Unless I’m misunderstanding your problem, you should be able to use the MaxDistance property, Sound | Documentation - Roblox Creator Hub

3 Likes

Sound plays once when in range but stops when you’re out of it? I think you’ve got the logic for the code wrong, since none of this is necessary. The only thing you need to know how to do is detect when the character is in range and make use of (^) Sound.MaxDistance.

Have you tried using an invisible/non-colliding part with Part.Touched?

I use this for a lot of things, like triggering dialogues, auto-opening doors, starting cutscenes, etc. It’s a lot simpler than looping to see if the player is within a certain distance (however you may want to use the aforementioned for certain things, like a light getting brighter as a player approaches).

I can’t really do any testing for this so sorry if I’m wrong, but you can add a part to the parent if this sound and get the position of the part and check if the player is in the radius, something like this:

local part = workspace.SoundPart -- assuming the parts parent is workspace.
local sound = part.Sound -- the sound
local runService = game:GetService("RunService")
repeat wait() until game.Players.LocalPlayer.Character
local player = game.Players.LocalPlayer.Character:WaitForChild("Torso") --[[ assuming this is a localscript
 use game.Players.PlayerAdded for server side.]]

runService.RenderStepped:Connect(function()
    if(not player.Position.x - part.Position.x <= sound.MaxDistance and not player.Position.y - part.Position.y <= sound.MaxDistance and not player.Position.y - part.Position.y <= sound.MaxDistance) then -- something like this could work
        sound:Play()
    else
        sound:Pause()
    end
end)

fixed any errors I made before, hope this helps!
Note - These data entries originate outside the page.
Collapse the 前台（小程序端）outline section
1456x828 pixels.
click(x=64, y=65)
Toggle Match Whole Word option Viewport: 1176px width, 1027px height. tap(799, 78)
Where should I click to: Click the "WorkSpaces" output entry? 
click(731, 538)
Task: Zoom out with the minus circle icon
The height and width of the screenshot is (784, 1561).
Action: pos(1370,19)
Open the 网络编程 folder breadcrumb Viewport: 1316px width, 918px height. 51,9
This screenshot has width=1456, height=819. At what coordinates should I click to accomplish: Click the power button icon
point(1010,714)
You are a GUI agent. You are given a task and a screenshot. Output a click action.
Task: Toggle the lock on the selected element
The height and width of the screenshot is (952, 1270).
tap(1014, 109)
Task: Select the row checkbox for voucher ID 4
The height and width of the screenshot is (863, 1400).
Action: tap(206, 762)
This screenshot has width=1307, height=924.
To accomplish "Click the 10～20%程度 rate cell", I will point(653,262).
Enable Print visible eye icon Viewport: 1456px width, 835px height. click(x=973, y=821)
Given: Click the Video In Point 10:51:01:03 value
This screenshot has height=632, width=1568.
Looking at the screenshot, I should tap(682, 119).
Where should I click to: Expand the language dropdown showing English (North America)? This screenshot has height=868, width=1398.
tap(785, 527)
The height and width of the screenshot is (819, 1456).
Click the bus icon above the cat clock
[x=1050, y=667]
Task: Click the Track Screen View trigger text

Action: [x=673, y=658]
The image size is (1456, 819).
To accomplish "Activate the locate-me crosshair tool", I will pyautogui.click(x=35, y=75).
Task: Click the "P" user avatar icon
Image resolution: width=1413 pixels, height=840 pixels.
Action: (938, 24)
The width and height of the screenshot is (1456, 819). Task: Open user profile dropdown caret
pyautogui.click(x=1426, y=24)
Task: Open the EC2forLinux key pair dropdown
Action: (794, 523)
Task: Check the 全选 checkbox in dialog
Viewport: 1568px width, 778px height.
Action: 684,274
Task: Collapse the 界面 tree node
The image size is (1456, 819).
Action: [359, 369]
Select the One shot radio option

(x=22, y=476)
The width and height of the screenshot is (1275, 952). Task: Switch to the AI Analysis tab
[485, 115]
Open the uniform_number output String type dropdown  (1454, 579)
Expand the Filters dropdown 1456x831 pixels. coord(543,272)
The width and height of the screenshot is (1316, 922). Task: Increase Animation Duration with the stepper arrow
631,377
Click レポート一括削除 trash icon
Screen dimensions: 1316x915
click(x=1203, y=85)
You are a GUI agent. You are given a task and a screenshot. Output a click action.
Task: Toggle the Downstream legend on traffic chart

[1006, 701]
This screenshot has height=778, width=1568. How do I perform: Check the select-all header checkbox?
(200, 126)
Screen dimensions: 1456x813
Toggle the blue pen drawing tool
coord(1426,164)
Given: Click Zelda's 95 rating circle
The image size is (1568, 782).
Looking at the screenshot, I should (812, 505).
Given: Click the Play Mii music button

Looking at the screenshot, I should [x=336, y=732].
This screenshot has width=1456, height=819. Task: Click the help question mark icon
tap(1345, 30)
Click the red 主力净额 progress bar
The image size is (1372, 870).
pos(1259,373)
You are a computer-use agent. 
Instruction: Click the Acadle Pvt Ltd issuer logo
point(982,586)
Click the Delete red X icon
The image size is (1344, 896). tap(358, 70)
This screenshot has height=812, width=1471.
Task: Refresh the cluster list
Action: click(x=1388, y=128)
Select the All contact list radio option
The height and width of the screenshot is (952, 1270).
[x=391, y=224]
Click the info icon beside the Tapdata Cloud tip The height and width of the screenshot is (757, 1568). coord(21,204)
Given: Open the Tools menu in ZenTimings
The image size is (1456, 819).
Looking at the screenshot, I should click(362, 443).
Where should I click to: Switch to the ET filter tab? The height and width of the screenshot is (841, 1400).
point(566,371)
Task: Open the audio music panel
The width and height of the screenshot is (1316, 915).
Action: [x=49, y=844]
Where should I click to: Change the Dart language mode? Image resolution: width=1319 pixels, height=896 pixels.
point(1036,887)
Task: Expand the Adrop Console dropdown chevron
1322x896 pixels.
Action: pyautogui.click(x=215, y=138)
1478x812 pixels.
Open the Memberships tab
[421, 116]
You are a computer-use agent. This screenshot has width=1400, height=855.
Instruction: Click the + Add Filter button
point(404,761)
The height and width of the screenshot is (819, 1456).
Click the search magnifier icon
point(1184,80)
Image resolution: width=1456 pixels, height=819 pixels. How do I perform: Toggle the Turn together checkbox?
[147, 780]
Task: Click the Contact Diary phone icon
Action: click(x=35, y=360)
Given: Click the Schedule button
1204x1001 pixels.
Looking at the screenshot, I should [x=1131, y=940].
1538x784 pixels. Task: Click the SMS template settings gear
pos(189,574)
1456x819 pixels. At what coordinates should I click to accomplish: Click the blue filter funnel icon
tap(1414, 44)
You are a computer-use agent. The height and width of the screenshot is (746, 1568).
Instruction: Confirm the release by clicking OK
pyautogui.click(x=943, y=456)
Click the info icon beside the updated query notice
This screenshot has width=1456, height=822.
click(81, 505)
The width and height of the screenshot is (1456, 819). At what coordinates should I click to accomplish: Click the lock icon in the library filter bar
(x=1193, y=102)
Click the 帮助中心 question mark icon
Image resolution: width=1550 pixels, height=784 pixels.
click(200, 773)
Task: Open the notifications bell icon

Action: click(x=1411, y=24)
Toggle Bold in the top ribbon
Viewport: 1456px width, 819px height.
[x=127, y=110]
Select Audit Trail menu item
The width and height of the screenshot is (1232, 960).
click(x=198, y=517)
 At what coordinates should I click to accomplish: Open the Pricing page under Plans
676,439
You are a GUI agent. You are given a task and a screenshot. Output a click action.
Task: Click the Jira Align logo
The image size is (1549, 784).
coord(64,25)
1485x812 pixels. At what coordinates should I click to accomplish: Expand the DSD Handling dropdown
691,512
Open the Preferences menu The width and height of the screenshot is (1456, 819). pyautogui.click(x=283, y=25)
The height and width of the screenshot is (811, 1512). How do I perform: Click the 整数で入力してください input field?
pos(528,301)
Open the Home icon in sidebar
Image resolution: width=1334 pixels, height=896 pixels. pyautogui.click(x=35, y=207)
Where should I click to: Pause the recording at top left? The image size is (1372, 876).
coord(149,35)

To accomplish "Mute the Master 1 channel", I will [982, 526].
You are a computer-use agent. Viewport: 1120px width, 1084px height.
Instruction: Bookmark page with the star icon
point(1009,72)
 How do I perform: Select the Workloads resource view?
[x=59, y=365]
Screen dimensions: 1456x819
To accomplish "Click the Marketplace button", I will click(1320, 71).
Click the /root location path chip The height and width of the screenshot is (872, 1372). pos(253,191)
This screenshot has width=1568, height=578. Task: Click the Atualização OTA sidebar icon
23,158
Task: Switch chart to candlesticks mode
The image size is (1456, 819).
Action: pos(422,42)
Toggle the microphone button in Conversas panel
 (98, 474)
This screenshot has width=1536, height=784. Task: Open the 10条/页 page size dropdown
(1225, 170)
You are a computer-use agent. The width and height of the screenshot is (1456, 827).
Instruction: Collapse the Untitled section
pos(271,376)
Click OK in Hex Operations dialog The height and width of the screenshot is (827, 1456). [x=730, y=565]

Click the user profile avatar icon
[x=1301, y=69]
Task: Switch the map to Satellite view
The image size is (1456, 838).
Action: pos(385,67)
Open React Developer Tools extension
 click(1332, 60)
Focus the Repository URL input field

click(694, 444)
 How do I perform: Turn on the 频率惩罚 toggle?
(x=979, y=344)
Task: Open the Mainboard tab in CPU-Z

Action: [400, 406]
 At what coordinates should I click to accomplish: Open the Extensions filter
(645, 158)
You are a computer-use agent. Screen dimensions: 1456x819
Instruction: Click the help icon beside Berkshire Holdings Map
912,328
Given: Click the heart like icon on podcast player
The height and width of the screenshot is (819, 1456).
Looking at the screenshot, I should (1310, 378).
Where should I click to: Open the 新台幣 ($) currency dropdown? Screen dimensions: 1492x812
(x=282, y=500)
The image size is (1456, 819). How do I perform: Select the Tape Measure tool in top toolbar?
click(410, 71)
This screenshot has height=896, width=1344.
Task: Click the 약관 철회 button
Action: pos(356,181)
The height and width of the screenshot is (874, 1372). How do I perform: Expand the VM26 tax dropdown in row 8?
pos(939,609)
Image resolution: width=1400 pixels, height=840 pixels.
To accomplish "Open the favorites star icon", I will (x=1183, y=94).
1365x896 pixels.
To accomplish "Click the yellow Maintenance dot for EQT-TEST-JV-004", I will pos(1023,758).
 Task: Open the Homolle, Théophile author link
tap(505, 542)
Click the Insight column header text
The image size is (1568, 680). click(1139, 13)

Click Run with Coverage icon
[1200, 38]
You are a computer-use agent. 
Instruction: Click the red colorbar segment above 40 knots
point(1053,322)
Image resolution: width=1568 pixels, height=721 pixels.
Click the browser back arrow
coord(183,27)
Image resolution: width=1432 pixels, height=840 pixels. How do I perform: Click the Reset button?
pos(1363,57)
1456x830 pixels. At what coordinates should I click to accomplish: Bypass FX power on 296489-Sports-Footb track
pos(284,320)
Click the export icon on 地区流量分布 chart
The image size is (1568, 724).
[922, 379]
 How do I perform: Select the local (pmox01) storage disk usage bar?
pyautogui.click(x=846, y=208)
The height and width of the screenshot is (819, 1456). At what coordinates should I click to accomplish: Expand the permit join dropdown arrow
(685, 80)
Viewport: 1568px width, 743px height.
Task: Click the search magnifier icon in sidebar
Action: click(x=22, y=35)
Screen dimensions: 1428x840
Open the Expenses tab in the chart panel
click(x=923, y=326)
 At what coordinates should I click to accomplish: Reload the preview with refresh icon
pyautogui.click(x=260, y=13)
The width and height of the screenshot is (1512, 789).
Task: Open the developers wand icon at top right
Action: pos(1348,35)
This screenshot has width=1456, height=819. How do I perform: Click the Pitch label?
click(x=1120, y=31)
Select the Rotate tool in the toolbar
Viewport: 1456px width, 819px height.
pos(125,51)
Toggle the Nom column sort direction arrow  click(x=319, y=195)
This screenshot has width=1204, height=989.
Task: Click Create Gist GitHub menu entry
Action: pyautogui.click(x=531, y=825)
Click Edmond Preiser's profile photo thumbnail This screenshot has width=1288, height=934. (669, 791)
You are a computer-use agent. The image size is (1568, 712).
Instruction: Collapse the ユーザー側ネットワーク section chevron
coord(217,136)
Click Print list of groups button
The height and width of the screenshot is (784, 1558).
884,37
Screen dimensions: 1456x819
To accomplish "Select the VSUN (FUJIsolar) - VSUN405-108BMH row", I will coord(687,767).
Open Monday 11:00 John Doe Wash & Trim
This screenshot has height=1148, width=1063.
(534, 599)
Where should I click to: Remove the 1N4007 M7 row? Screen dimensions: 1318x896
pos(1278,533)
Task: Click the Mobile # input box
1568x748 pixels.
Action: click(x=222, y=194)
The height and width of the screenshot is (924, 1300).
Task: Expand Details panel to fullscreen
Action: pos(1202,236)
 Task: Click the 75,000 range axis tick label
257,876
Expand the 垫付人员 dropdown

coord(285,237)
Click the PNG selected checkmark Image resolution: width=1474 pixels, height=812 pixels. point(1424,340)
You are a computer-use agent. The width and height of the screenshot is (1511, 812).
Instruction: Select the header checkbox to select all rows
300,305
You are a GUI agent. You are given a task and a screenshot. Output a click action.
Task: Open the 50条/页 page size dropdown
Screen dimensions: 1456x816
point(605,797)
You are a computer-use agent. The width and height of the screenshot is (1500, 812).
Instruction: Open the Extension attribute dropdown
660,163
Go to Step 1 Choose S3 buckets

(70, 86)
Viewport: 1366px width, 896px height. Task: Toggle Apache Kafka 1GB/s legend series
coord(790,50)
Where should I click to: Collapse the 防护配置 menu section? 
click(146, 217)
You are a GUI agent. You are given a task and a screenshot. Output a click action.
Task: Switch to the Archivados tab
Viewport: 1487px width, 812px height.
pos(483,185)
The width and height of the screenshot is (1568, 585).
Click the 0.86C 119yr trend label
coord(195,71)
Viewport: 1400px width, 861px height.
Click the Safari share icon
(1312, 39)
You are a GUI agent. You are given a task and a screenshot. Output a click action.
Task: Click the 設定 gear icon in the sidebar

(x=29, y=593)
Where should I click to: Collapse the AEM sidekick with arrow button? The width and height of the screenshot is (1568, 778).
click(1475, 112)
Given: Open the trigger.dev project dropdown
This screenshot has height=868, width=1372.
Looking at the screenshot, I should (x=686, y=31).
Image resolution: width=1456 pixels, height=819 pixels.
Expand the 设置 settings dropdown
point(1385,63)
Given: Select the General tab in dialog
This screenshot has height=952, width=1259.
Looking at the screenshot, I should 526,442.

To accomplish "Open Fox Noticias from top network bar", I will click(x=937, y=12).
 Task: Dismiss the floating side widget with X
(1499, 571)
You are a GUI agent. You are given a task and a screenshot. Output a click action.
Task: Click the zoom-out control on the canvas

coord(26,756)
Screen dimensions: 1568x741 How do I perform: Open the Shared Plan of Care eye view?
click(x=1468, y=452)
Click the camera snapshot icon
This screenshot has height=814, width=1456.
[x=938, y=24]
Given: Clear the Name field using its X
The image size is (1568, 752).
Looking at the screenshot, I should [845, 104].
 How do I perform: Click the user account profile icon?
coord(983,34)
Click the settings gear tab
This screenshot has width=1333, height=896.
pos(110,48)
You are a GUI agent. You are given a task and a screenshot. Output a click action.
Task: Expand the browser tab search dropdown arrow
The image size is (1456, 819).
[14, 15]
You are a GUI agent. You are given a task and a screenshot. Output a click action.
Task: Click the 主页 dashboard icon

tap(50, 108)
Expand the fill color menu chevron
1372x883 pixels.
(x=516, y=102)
Get the magnitude of the Vector3. Documentation: Vector3 | Documentation - Roblox Creator Hub

-- LocalScript
local runService = game:GetService("RenderService")
local player = game.Players.LocalPlayer
local soundPart = workspace:FindFirstChild("SoundPart")

while true do
    -- Get magnitude
    local magnitude = (player.Character.HumanoidRootPart.Position - soundPart.Position).Magnitude
    if(magnitude <= 50) then  -- 50 is the max distance that the HumanoidRootPart can stray from the SoundPart.
        sound:Play()
        wait(0.1)
        sound:Stop()
    end
    runService.RenderStepped:Wait() -- Wait for each frame to render.
end

That’s a simple solution, it should work pretty well. If you understand how it works, you should play around with it.

1 Like

An alternate method could be using a region3 along with workspace:FindPartsInRegion3()
Helpful links:

Also this module could be of use with that:

A slightly more reliable solution would be the use of the DistanceFromCharacter method of Players.

1 Like

Ah, never noticed that was a thing. I’ve only used magnitudes.